Authoring sustainability-minded case studies is one way the CRB helps move sustainability further into the mainstream. Working with the Berkeley-Haas Case Series and the California Management Review, we develop case studies suitable for inclusion into the general business school curriculum. Our cases allow leading faculty and practitioners to collaborate in bringing the cutting edge of responsible business to future leaders.

The CRB focuses on cases that tackle real-time sustainability challenges companies face. In developing cases with partner companies, we are able to tackle real-time sustainability challenges companies face and present them to the next generation of responsible business leaders. 

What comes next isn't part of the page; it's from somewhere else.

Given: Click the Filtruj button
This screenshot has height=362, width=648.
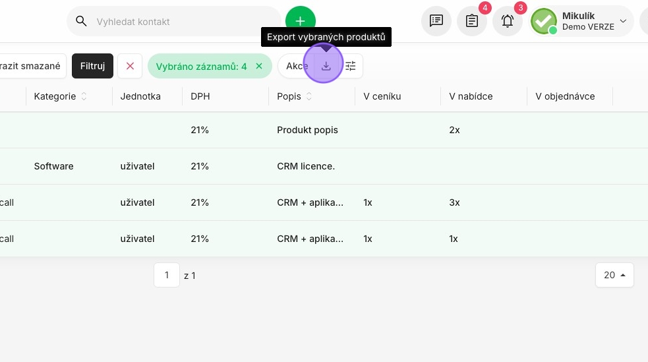Looking at the screenshot, I should point(92,66).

See below for a sample of award-winning cases produced by the CRB:

  

Levi Strauss & Co.: Driving Adoption of Green Chemistry

Robert Strand and Martin Mulvihill

This case examines the challenges and opportunities faced by Levi Strauss & Co. (LS&Co.) as it attempts to help establish a cross-industry sustainability initiative to eliminate hazardous chemicals in the apparel supply chain. LS&Co.’s Screened Chemistry Program screened chemical formulations against human and environmental health hazard endpoints before they chemicals entered the supply chain. This shift represents a radicle radical departure from the status quo that requires widespread collaboration across the industry to implement. This case explores the associated challenges and opportunities to achieve cross-industry collaboration to achieve a sustainability objective.

  

Sustainability Through Open Innovation: Carlsberg and the Green Fiber Bottle

Henry W. Chesbrough, Marcel Bogers, and Robert Strand

The case follows Danish brewer Carlsberg as it develops the Green Fiber Bottle, a beer bottle made of wood pulp, in collaboration with a startup, a small-to-medium sized enterprise (SME), and a Danish University. The case has a dual focus. First, it demonstrates how a company can successfully innovate by leveraging the concept of open innovation. Second, it shows how sustainability – and relatedly, the idea of purpose – can be a powerful motivator to drive open innovation efforts. In this respect, this case serves as one of the first formal documentations of how open innovation can effectively drive innovation activities to address a stated sustainability objective. This co-mingling of sustainability and open innovation has the potential to become a domain in its own right (perhaps under a moniker such as “Sustainable Open Innovation”).

  

Patagonia’s Path to Carbon Neutrality by 2025 

Daniel M. Kammen, Paul Hendricks, Seren Pendleton-Knoll, Vincent Stanley, and Robert Strand

This case study describes Patagonia’s goal to become carbon neutral by 2025 in an absolute sense — that is to reduce emissions to zero while still growing the company. Patagonia also wants to achieve absolute carbon neutrality in such a way that other interested companies can replicate. The case explores aspects of this goal through the eyes of a number of Patagonia employees who work on different teams within the apparel and gear business. Patagonia is attempting to both address its own emissions and act as a leader on a complex, global problem.

   

Rewarding Consumers for Recycling Packaging: Kimberly-Clark Seeks Shared Value 

Sara L. Beckman, Stefanie Robinson, and Seren Pendleton-Knoll

This case describes how Kimberly-Clark is encouraging consumer recycling of flexible plastic film packaging, which is wrapped around many of its products, including paper towels, toilet paper, and more. An infrastructure already exists for consumers to return this film to retail stores for recycling, but estimated return rates remain low. Furthermore, Kimberly-Clark is not directly involved in the recycling transaction; retail stores collect the packaging and sell it to recycling companies. Kimberly-Clark is considering a consumer rewards program to incentivize store return of the packaging. Funding this will require Kimberly-Clark to identify new sources of value throughout the film-packaging lifecycle.